Stored entries:
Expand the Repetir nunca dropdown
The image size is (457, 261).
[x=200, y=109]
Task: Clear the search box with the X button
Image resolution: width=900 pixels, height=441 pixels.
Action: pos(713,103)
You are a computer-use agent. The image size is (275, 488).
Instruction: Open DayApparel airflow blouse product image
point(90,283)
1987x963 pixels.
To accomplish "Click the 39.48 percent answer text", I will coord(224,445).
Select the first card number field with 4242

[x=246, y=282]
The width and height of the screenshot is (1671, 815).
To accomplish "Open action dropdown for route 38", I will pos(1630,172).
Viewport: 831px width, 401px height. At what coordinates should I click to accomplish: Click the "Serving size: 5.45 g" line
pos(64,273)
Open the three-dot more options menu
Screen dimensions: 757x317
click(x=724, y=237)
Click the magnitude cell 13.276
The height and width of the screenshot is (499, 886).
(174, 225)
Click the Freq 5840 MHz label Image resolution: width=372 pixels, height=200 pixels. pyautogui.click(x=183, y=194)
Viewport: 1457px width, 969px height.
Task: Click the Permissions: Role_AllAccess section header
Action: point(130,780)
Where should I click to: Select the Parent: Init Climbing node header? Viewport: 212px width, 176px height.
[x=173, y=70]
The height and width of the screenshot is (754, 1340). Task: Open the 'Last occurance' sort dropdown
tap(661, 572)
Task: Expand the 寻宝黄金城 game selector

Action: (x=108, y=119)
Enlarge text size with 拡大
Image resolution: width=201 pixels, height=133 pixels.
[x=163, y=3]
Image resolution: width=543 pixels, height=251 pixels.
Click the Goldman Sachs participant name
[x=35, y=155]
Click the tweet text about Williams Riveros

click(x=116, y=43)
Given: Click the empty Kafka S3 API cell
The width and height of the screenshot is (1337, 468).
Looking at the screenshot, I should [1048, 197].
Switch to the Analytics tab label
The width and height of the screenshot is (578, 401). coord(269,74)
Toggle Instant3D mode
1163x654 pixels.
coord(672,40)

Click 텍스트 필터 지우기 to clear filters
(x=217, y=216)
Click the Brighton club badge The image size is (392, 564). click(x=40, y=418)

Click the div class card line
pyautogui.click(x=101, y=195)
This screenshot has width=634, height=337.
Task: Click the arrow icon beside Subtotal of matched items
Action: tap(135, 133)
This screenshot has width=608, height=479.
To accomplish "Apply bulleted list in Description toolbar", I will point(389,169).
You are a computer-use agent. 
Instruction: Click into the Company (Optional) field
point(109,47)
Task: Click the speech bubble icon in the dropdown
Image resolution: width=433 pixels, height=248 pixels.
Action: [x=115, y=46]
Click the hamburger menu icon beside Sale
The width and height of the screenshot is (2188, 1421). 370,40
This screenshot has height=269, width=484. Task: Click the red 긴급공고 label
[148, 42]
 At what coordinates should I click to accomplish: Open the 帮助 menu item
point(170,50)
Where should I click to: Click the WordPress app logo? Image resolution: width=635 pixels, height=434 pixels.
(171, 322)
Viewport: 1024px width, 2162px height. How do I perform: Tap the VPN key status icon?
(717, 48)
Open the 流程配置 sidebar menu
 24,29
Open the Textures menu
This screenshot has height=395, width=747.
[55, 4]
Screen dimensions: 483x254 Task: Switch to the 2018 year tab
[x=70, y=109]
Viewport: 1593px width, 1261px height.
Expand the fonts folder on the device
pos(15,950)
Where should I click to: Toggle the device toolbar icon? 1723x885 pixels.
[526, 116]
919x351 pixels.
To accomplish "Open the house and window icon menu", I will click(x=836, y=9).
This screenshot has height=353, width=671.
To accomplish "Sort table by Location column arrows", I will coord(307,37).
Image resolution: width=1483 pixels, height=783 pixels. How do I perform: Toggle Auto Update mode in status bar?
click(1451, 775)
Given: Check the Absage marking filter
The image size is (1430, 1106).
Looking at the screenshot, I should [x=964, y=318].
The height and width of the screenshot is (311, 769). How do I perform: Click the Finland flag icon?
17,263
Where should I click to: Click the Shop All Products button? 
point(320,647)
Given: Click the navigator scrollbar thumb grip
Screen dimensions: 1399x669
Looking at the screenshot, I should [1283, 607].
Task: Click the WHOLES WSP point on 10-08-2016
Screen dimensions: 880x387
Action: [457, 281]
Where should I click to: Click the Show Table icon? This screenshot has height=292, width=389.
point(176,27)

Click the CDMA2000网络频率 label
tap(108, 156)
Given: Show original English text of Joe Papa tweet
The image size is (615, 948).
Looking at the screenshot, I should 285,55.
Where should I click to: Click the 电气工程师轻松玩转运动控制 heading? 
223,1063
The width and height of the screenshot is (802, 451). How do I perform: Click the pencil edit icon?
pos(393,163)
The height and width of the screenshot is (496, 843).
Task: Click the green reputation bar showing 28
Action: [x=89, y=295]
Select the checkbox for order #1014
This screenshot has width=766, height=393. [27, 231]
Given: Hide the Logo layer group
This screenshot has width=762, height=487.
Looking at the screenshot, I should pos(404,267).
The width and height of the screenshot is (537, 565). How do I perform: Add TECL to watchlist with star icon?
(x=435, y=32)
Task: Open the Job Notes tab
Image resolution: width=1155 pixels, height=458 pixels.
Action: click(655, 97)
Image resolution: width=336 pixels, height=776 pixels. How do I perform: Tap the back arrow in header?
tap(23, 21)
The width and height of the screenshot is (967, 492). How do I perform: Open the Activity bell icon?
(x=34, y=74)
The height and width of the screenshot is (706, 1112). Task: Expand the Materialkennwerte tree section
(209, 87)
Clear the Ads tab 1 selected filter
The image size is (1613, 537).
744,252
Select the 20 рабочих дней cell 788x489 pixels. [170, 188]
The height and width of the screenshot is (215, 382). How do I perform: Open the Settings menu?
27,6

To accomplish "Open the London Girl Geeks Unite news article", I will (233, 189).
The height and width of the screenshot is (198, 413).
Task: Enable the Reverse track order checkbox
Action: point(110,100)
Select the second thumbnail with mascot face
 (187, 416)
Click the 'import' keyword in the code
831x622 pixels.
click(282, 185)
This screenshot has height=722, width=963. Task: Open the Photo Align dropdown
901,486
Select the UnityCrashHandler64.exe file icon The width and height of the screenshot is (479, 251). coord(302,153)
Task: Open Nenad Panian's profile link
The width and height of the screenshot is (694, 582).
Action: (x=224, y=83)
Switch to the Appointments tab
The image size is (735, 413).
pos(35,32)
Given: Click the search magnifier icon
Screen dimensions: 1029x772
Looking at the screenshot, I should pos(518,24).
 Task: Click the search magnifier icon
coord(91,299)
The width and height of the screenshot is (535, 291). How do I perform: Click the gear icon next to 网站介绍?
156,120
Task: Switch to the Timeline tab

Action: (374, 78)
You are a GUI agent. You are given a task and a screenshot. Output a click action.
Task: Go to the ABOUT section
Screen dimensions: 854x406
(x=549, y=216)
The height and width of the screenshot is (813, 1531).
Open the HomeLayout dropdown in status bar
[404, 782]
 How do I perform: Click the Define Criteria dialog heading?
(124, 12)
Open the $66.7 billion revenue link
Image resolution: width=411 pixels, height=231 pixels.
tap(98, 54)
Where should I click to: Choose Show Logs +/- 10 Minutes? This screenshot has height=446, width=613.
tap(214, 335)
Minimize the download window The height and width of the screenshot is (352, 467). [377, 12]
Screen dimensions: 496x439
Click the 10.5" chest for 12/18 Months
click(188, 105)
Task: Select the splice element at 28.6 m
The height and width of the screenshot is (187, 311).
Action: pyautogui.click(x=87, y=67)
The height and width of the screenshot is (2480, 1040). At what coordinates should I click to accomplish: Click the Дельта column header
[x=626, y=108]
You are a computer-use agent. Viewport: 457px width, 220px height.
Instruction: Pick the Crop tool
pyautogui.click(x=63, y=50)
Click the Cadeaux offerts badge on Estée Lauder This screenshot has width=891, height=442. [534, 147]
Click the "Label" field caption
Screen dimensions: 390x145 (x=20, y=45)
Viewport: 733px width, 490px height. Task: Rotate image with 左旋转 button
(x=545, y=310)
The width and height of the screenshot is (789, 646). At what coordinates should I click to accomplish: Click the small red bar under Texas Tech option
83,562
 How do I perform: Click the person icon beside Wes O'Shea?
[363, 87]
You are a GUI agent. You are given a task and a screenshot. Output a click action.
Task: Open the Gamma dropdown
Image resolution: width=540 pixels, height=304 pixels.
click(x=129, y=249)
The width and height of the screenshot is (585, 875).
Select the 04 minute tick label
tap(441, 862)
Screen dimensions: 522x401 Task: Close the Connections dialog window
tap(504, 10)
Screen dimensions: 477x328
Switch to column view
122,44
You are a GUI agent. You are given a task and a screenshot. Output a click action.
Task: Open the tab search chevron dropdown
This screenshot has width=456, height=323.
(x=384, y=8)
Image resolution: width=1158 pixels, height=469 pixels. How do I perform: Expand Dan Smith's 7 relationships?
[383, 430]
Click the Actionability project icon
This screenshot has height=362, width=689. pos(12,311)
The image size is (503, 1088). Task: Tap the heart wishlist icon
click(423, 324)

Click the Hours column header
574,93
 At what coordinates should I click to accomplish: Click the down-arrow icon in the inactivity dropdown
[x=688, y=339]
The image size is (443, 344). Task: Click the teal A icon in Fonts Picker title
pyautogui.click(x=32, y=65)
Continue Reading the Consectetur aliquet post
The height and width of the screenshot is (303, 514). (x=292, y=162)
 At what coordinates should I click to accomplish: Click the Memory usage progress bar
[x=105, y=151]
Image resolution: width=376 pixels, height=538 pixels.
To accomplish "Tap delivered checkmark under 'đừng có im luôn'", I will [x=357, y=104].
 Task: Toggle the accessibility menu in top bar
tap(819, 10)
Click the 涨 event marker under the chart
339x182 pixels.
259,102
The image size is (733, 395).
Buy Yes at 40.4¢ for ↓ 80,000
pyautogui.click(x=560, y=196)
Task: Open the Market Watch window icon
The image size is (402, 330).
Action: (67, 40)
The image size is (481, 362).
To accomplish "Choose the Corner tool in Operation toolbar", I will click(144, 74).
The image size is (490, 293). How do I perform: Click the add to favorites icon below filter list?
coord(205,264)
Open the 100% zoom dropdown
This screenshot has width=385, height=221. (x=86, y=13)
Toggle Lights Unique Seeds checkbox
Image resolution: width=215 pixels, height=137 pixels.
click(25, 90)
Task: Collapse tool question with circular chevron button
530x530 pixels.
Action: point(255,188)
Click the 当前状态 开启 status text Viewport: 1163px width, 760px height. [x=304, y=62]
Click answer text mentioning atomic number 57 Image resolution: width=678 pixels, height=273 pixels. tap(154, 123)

DIRECTIONS FOR THIS TASK: Return each line in the records that holds the string "computer".

SOLUTION TO THE EXERCISE:
You are a computer-use agent. The image size is (275, 488).
You are a computer-use agent. 
You are a computer-use agent. Viewport: 457px width, 220px height.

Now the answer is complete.